Understanding the genetics of peripartum depression: Research challenges, strategies, and opportunities

Abstract

Peripartum depression (PD) is a common mood disorder associated with negative outcomes for mother and child. PD is an understudied disorder in psychiatric genetics, and progress characterizing its genetic architecture has been limited by a lack of disorder-specific research, heterogeneous and evolving phenotypic definitions, inadequate representation of global populations, low-powered studies, and insufficient data amenable to large meta-analyses. The increasing availability of large-scale, population-level efforts, like biobanks, have the potential to accelerate scientific discovery and translational research by leveraging clinical, molecular, and self-report data from hundreds of thousands of individuals. Although these efforts will not fully equip researchers to confront every challenge posed by systemic issues in data collection, such as the reliance on minimal phenotyping strategies, the field is in a position to learn from other successful psychiatric genetic investigations. This review summarizes the current state of PD genetics research and highlights research challenges, including the impact of phenotype depth, measurement, and definition on the replicability and interpretability of genomic research. Recommendations for advancing health equity and improving the collection, analysis, discussion, and reporting of measures for PD research are provided.

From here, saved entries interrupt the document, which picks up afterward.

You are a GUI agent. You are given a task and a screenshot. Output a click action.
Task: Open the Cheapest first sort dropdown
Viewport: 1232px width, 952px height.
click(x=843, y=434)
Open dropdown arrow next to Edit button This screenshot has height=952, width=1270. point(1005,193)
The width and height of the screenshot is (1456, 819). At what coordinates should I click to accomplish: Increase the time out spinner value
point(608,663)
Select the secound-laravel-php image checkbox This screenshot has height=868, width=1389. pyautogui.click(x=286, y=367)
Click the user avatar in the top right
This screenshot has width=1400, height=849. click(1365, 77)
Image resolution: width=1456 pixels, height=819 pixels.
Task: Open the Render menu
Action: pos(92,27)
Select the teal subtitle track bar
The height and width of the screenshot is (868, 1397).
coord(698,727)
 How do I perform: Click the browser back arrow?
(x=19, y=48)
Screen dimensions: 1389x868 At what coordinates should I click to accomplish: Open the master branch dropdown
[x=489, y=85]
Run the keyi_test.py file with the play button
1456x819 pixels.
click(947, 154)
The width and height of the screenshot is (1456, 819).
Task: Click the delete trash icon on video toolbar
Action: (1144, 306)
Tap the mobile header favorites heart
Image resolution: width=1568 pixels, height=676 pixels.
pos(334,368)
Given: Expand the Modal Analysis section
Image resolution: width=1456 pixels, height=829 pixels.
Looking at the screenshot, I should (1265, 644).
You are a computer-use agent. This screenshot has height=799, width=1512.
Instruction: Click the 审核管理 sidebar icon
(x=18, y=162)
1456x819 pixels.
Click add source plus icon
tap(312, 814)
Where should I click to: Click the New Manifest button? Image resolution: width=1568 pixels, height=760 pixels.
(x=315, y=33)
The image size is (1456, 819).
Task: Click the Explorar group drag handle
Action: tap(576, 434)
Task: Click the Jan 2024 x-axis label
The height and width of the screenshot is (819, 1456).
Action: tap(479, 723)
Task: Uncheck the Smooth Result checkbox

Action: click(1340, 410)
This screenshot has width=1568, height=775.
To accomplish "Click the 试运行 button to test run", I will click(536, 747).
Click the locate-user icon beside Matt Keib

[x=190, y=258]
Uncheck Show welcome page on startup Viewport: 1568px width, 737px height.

Keywords: depression; genetics; genome-wide association studies; major depressive disorder; peripartum depression; polygenic risk scores; postpartum depression; women’s mental health.

FIGURE 1

Impact of Phenotypic Definition on Peripartum Depression Case Status. This figure illustrates how the same medical history would be classified in a case-control study of peripartum depression (PD) based on the evolving criteria for diagnosis that have appeared in the Diagnostic and Statistical Manual (DSM). For each subpanel, green ovals indicate pregnancies, and squares indicate depressive episodes. Black squares indicate depressive episodes that meet diagnostic criteria for PD, and yellow squares indicate depressive episodes that do not meet PD diagnostic criteria. The diagnostic window for each definition is denoted by vertical grey boxes in the center section. For DSM-IV, the narrow vertical grey box represents the 4 week window following pregnancy when the postpartum specifier would be applied to MD episodes onsetting during that time period. The diagnostic window is much larger for DSM-5 and includes all of pregnancy. Note that before 1994, researchers would have had to apply their own definition because no specifier or diagnosis was included in the DSM before DSM-IV. MD, major depression; MDE, major depressive episode; PD, peripartum depression; DSM, Diagnostic and Statistical Manual.